TASK PROMPT
Transcribe word for word each line from the one containing "Image resolution: width=668" to the final line of the data, both included. Skip the pictures.

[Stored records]

####

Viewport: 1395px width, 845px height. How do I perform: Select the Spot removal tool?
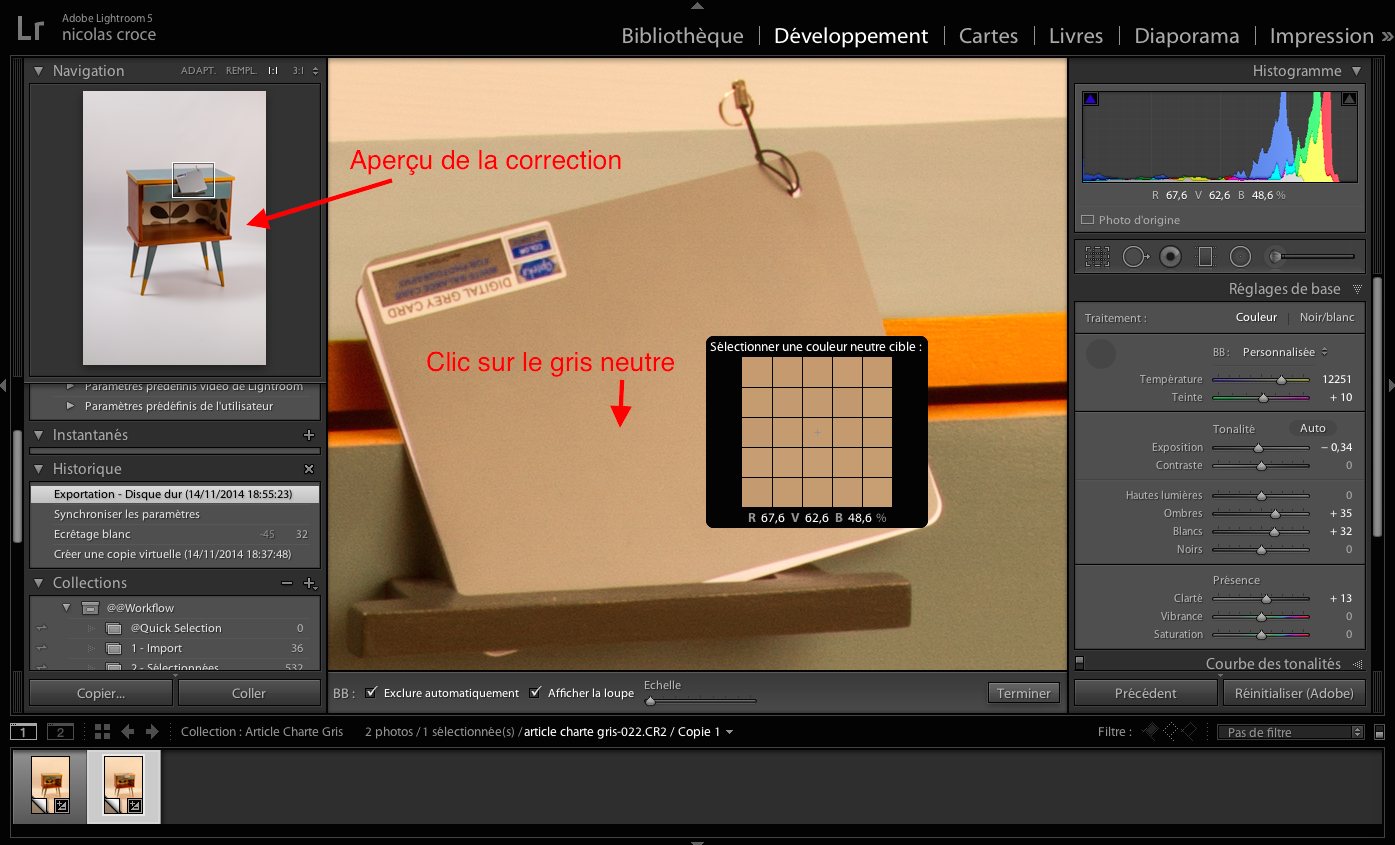pyautogui.click(x=1134, y=257)
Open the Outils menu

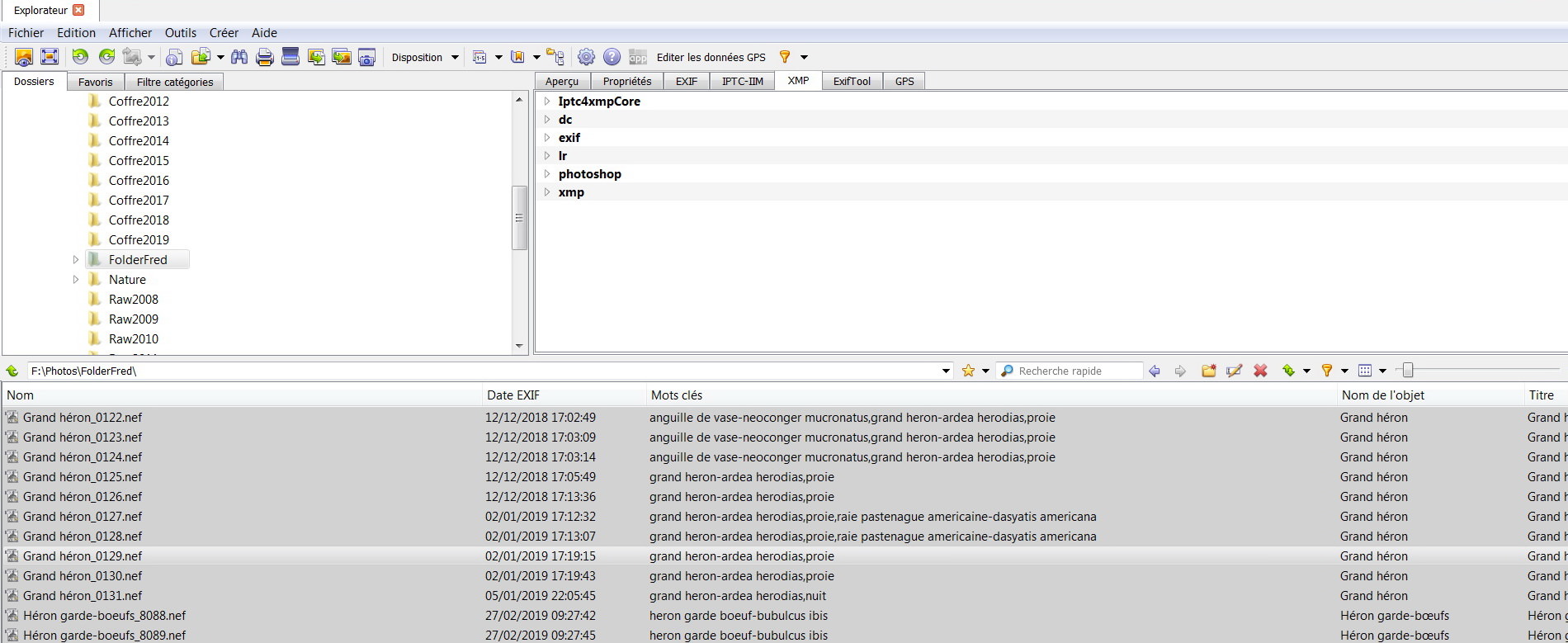coord(180,33)
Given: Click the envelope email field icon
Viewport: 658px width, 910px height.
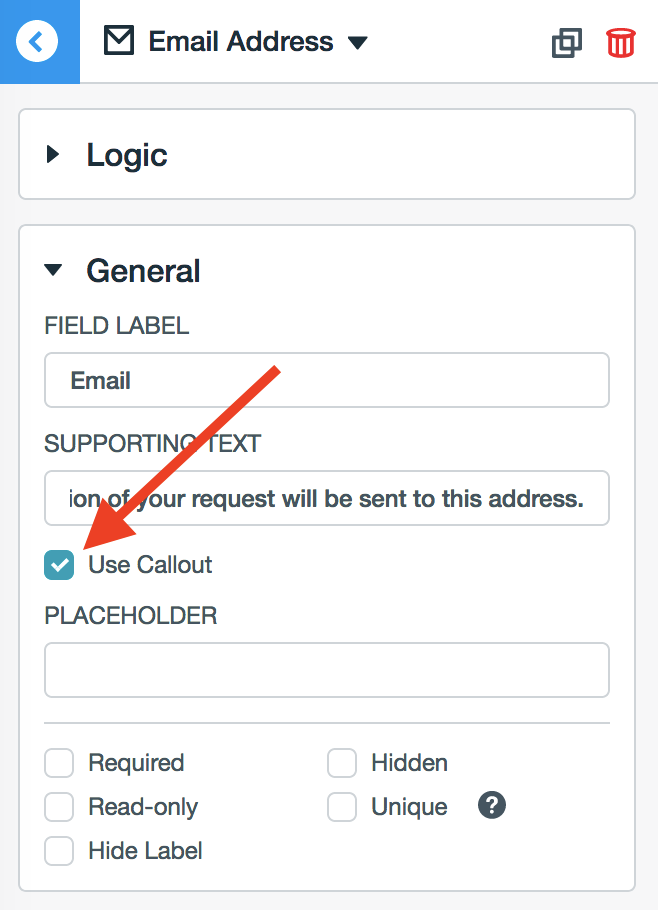Looking at the screenshot, I should pyautogui.click(x=119, y=42).
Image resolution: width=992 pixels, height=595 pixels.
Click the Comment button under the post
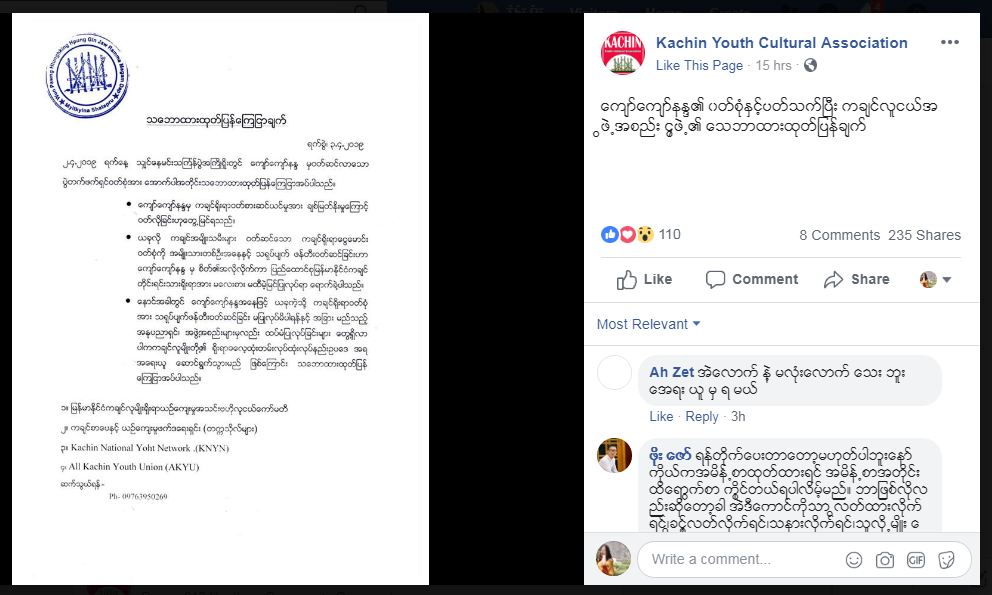coord(752,280)
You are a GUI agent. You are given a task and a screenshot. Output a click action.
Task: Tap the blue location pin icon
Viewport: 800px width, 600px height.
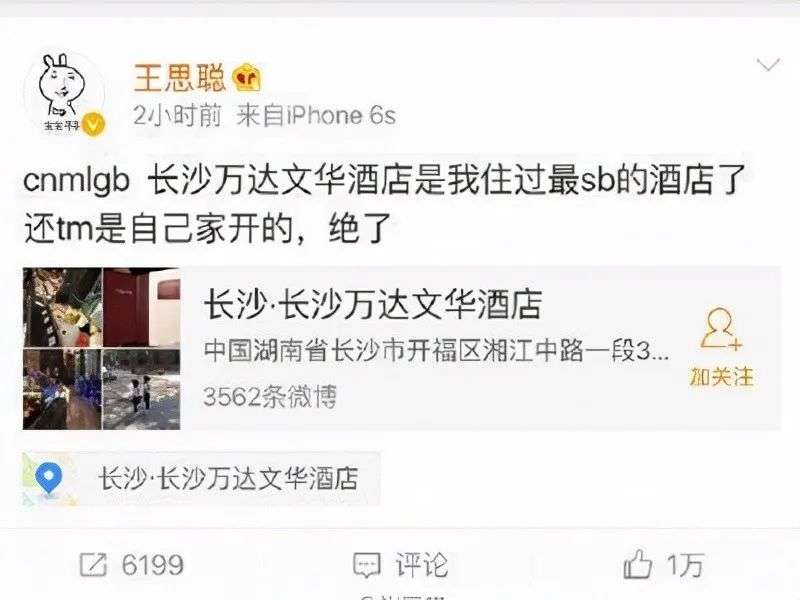pyautogui.click(x=48, y=479)
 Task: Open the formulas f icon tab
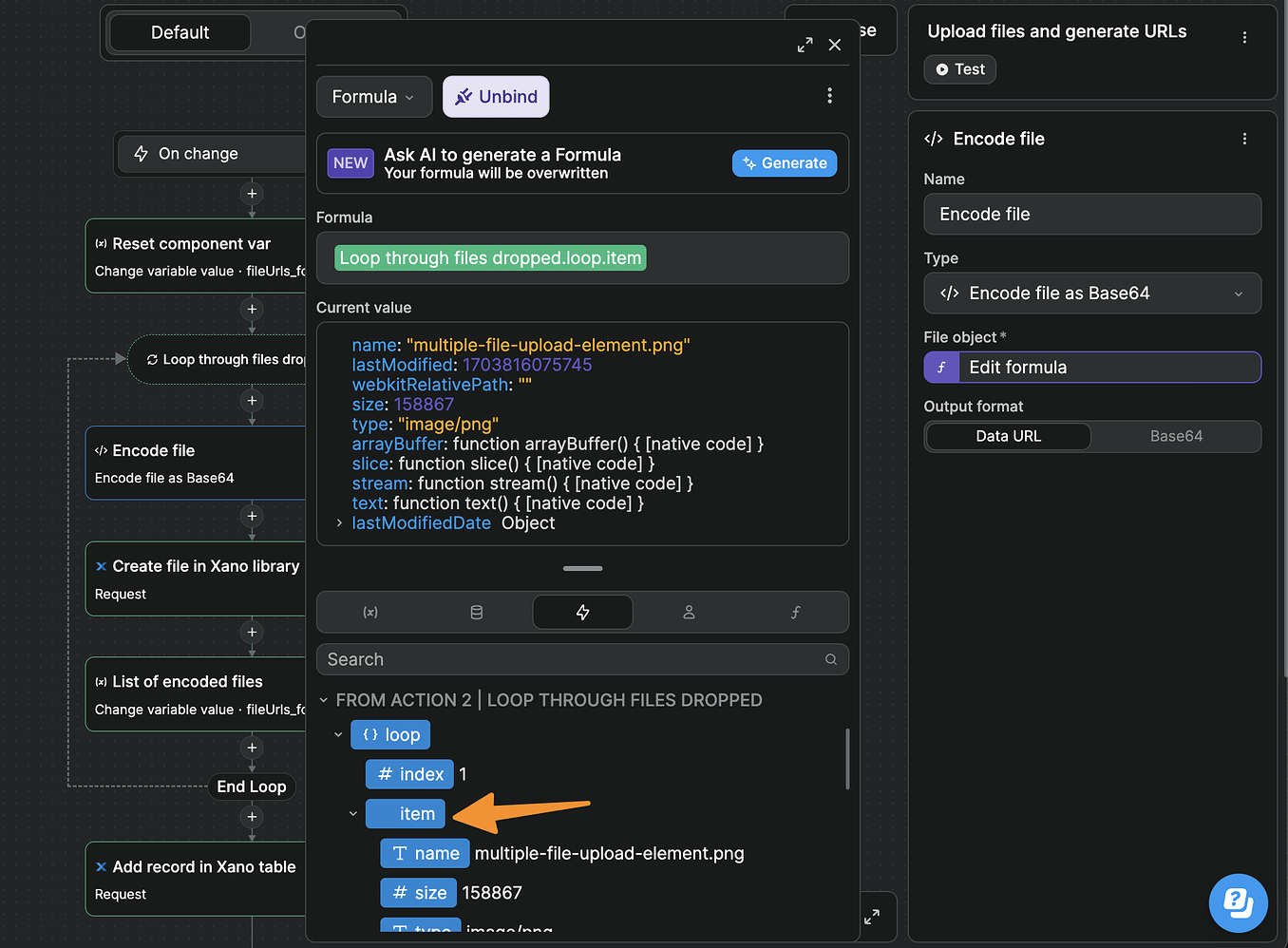[795, 612]
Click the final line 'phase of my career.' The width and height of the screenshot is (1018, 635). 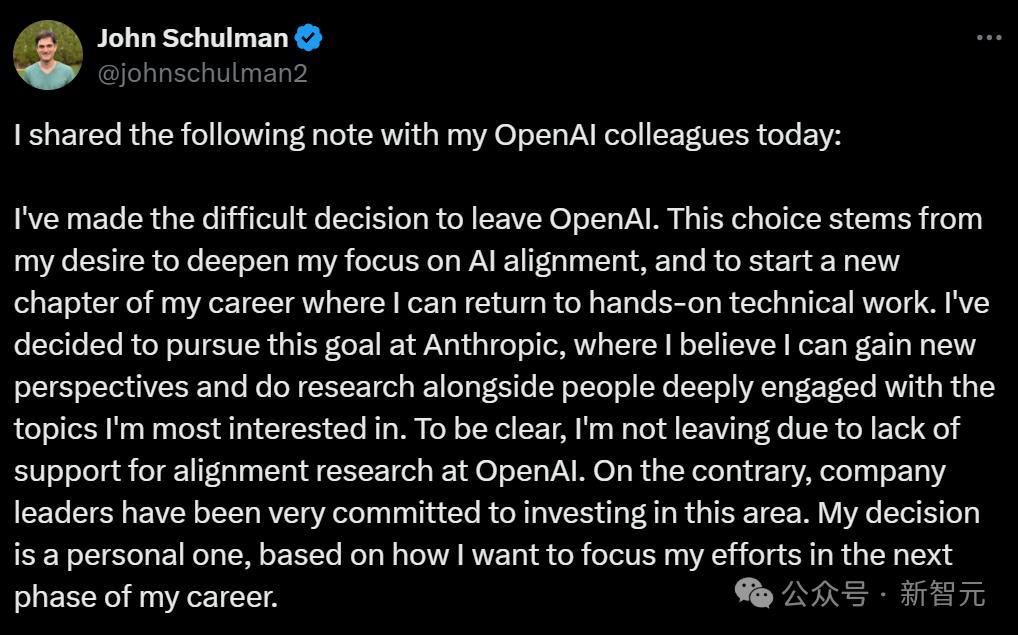pyautogui.click(x=146, y=597)
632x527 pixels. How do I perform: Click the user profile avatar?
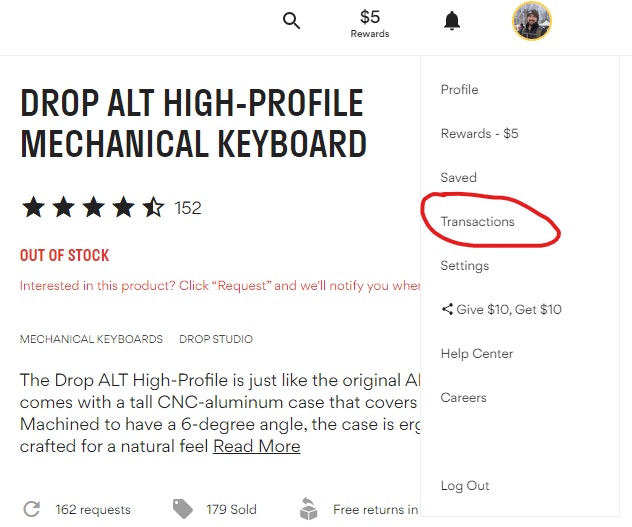click(532, 21)
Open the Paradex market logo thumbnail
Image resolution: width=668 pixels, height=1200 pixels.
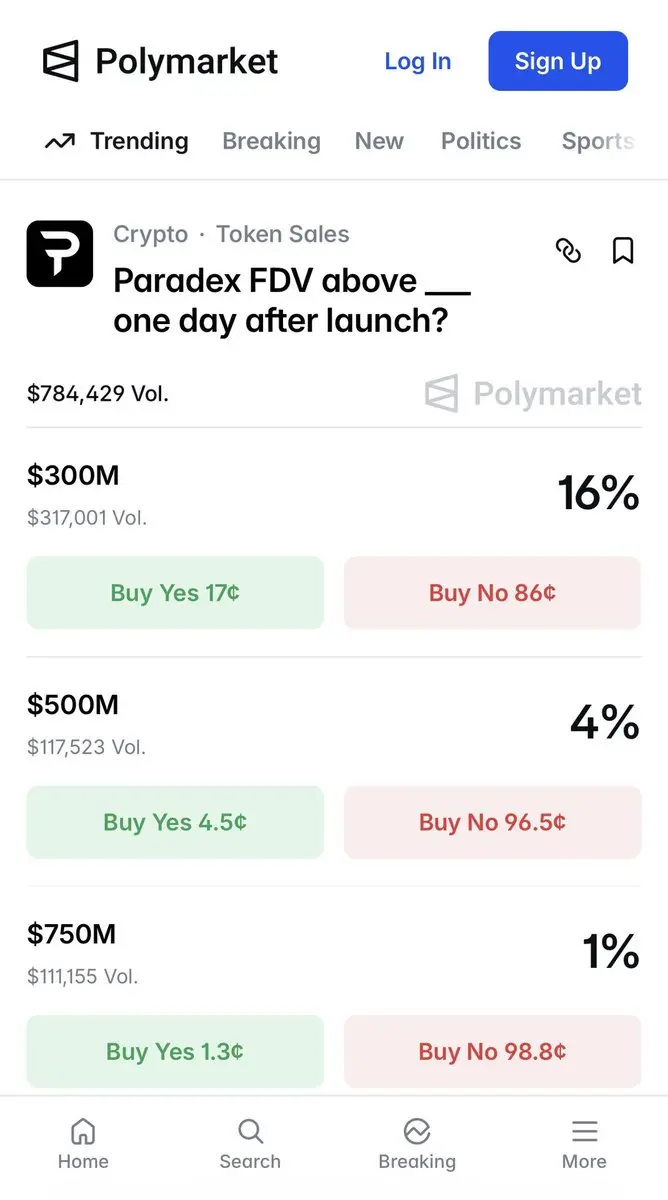[60, 254]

####

ANSWER SECTION
Image resolution: width=668 pixels, height=1200 pixels.
[60, 254]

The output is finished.